Je kunt het ook zo zien: een deel van ons toekomstige pensioen hebben we nodig om belasting te
betalen om de rente over de staatsschuld te betalen. Als we die rente niet meer hoeven te betalen
kunnen we ook met een lager pensioen volstaan.
Verschuiven we hiermee de problemen echter niet naar de toekomst, als door de vergrijzing het aantal
pensioenuitkeringen oploopt? Dan hebben we immers een veel kleinere spaarpot om op terug te vallen.
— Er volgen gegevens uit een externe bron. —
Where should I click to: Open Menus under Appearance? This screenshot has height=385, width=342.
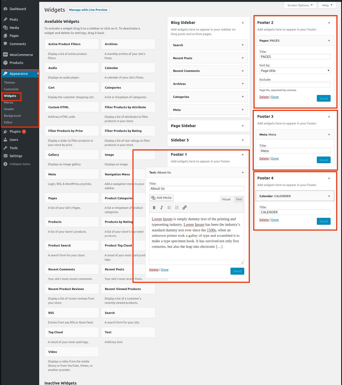click(8, 102)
Dit is waar. Maar Nederland staat daarin allerminst alleen, want hetzelfde probleem doet zich in de
meeste andere EU-landen voor. Bovendien hebben de problemen rond de te lage dekkingsgraad van
pensioenfondsen laten zien, dat een spaarpot voor je toekomstige pensioen ook maar beperkte
zekerheid biedt. Uiteindelijk moet dat toekomstige pensioen (of in ieder geval de consumptieve
uitgaven die we ermee willen doen) worden opgebracht uit het inkomen dat we in de toekomst
gezamenlijk verdienen. Dat is bij een kapitaaldekkingsstelsel niet wezenlijk anders dan bij een
omslagstelsel. Meer concreet: de zorg die je nodig hebt als je oud en behoeftig bent kan pas worden
geleverd als het eenmaal zover is; die zorg kun je niet nu alvast ‘sparen’. De beste garantie voor ons
toekomstige pensioen is niet een omvangrijke pensioenspaarpot, maar een florerende economie die het
financiële en economische draagvlak biedt voor een goede oudedagsvoorziening. Daarom kunnen we
ons geld beter investeren in een gezonde en duurzame economie dan in ons pensioen.